(after stating the facts as above). It is plain on these facts that this libel cannot be sustained against the vessel. The only lien which this court could enforce against it is that which obtains under the local law, and that expired when the vessel proceeded on her first voyage, after the work was done. . Act Assem. Pa. June 13, 1836, § 2. The argument by which recourse is sought against Birely supposes a liability on the part of shipowners which the law does not warrant. They are not liable personally for work upon the ship, unless done by their order or on their credit. See the cases collected in the new edition of Abb. Shipp, p. 31 et seq. The case of Leonard v. Huntington, decided by Chief Justice Thompson (13 Johns. 302). is closely parallel to the present. There the defendant had contracted to sell, but retained the bill of sale until the purchase-money was paid; and he was held not liable for repairs done in the meantime by the orders of his equitable vendee. The court asserted substantially the same principle which the English courts have in later years decided to be the true one, that the question of liability refers itself directly and exclusively to the question, upon whose credit was the work done? 1 Russ. & M. 42.

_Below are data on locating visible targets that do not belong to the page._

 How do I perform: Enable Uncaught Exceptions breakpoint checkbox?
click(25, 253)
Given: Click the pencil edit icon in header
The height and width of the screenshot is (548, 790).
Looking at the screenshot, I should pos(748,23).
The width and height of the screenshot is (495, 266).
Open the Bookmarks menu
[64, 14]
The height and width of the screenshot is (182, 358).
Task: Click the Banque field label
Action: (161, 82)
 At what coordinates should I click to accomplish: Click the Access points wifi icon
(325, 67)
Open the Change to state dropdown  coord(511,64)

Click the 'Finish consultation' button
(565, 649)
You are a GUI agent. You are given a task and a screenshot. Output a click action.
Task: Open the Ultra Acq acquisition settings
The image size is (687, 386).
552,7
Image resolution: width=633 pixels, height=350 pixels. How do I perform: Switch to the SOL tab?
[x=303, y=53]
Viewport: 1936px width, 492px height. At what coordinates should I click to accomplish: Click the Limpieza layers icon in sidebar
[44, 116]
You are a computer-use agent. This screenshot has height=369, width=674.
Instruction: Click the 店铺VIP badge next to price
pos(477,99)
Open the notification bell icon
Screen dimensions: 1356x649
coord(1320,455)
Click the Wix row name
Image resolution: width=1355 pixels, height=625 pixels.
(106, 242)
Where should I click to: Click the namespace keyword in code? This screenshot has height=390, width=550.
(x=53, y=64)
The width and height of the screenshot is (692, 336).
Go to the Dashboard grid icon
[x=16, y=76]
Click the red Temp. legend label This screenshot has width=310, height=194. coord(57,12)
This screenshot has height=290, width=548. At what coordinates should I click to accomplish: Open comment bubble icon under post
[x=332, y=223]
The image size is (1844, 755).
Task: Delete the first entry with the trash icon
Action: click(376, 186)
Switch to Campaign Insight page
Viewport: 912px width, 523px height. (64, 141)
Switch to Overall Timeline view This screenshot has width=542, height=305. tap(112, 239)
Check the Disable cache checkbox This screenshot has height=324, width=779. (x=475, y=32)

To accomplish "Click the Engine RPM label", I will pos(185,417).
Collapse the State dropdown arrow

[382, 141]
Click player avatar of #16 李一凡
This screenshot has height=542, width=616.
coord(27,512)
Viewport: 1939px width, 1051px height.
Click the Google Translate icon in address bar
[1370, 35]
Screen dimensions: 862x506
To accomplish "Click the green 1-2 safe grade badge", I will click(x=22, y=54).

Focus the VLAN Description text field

I therefore dismiss the libels against the vessels and against Theodore Birely. Regarding all the circumstances, however, the case seems to be one in which the court may properly exercise a discretion as to the costs to be paid by the parties respectively, and I therefore order that the full costs being first taxed, the one-half thereof be paid by the libellant, and the other by the respondents.
Vide People’s Ferry Co. v. Beers, 20 How. [61 U. S.] 393; Roach v. Chapman, 22 How. [63 U. S.] 129; The St. Lawrence, 1 Black [66 U. S.] 522; The Coernine [Case No. 2,944]; The Revenue Cutter [Id. 11,713].